### TASK TO CARRY OUT:
Only lines that contain the word "computer" are to be returned from the data below.
################
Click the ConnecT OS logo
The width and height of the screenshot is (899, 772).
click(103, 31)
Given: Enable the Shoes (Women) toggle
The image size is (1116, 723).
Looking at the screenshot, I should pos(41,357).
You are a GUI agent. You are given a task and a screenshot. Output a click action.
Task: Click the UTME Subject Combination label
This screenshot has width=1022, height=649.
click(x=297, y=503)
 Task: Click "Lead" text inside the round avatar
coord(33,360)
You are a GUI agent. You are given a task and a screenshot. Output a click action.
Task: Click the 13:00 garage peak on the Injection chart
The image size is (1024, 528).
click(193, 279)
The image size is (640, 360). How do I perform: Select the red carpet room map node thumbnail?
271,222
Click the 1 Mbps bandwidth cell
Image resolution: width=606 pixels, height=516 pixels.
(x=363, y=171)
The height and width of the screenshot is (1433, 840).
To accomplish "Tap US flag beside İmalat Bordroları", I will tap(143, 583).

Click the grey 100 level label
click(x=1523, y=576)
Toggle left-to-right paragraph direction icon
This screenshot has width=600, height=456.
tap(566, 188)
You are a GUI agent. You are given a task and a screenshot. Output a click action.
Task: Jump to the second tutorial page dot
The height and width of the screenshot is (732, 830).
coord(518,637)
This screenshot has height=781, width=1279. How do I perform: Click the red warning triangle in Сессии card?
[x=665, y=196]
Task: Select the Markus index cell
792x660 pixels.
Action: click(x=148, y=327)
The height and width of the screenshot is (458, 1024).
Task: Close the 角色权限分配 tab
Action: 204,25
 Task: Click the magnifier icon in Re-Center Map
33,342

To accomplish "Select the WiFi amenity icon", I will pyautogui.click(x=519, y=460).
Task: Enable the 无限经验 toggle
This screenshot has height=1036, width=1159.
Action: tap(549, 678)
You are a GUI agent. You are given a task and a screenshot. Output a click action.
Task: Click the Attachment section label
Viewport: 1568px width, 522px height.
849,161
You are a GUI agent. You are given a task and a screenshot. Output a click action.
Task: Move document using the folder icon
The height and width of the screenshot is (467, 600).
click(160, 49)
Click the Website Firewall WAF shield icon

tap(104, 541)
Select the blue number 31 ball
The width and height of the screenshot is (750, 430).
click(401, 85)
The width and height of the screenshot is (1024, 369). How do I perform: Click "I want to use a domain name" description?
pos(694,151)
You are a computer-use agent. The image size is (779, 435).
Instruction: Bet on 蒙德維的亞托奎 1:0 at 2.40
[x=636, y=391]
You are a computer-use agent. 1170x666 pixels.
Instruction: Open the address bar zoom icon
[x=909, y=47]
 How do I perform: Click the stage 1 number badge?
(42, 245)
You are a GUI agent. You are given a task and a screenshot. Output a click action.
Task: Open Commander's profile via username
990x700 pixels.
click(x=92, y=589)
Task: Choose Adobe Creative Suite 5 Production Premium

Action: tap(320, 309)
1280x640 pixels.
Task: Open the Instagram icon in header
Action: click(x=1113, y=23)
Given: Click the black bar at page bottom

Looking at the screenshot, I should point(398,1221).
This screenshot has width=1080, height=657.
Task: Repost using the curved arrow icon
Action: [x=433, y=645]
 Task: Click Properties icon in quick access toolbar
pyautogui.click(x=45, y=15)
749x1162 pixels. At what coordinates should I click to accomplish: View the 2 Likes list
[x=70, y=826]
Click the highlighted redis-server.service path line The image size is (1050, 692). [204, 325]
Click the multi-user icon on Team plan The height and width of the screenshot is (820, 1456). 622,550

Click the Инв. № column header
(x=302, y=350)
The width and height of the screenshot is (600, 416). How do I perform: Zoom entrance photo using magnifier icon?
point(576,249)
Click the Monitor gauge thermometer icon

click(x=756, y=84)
################
### RESULT BELOW:
You are a computer-use agent. The image size is (779, 435).
You are a computer-use agent. 1170x666 pixels.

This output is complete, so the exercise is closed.